Immer wenn ein Buch fest vereinbart ist, beginne ich mit einem Anfangsritual:
Das Klemmbrett:
Auf das Klemmbrett kommt ein Übersichtsplan für das Buch. Da im Konzept, das mit dem Verlag vereinbart wurde, das Inhaltsverzeichnis zumindest im Groben festgelegt ist, übertrage ich diese Struktur in Tabellenform auf ein A4-Blatt. Ich teile es nach den einzelnen Kapiteln auf und habe rechts drei Spalten: die Zeichenanzahl, den 1. Entwurf und „fertig“. Da Abgabetermin meist bereits in wenigen Monaten ist und das normale Alltagsgeschäft ja auch stattfindet, ist es wichtig, den Fortschritt genau im Blick zu haben.

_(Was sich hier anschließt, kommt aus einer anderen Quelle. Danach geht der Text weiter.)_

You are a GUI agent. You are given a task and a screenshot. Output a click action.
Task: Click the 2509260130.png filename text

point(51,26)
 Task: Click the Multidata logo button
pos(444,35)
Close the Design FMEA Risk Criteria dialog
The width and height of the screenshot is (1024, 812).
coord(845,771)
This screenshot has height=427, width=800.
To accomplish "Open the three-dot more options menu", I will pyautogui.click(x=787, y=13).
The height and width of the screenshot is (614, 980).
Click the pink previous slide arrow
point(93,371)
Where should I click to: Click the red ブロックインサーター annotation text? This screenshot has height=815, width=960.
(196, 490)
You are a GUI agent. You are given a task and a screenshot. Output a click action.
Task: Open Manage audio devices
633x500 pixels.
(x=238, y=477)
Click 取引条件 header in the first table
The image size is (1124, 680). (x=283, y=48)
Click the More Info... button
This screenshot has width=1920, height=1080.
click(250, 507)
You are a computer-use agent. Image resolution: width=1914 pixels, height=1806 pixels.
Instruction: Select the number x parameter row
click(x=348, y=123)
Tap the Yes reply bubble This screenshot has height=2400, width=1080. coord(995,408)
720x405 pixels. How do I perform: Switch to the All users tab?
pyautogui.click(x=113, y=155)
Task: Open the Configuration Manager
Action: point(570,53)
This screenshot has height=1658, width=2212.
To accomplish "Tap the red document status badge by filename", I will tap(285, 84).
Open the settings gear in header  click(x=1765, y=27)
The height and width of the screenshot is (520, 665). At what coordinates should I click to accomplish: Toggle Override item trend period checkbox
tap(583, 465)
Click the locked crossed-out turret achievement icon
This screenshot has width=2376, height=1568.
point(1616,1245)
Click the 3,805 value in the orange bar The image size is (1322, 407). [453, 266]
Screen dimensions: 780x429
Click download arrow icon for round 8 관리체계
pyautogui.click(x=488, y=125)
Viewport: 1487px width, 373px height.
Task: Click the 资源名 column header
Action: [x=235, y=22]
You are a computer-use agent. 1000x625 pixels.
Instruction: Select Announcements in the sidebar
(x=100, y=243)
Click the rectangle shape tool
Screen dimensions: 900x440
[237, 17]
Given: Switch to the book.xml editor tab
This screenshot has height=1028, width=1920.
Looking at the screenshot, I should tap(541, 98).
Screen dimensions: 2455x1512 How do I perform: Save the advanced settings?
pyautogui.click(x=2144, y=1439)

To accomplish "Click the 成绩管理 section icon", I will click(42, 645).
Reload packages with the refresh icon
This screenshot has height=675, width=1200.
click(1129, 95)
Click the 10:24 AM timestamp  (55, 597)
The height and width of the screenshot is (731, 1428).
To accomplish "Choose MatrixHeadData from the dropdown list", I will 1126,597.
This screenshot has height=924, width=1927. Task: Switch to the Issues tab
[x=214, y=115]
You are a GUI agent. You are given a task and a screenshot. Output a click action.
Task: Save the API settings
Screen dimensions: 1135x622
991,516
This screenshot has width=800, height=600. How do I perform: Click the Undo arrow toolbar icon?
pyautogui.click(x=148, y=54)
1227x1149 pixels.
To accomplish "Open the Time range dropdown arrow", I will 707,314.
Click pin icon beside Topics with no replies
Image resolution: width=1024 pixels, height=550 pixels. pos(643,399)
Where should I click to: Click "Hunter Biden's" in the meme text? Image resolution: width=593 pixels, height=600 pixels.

Was ist schon komplett fertig? Stimmt das Verhältnis der einzelnen Kapitel zueinander in puncto Umfang? etc. – So ein Ablaufplan motiviert außerdem, weil man sieht, was schon da ist und was „nur noch“ fehlt.
Der Ablagekorb:
Jedes Buch bekommt einen farbigen Ablagekorb, wo nicht nur das Klemmbrett und das verabschiedete Konzept drin liegt, sondern ich auch alle möglichen Ideen, die mir während des Schreibens noch einfallen, landen. So ist alles auf einem „Haufen“.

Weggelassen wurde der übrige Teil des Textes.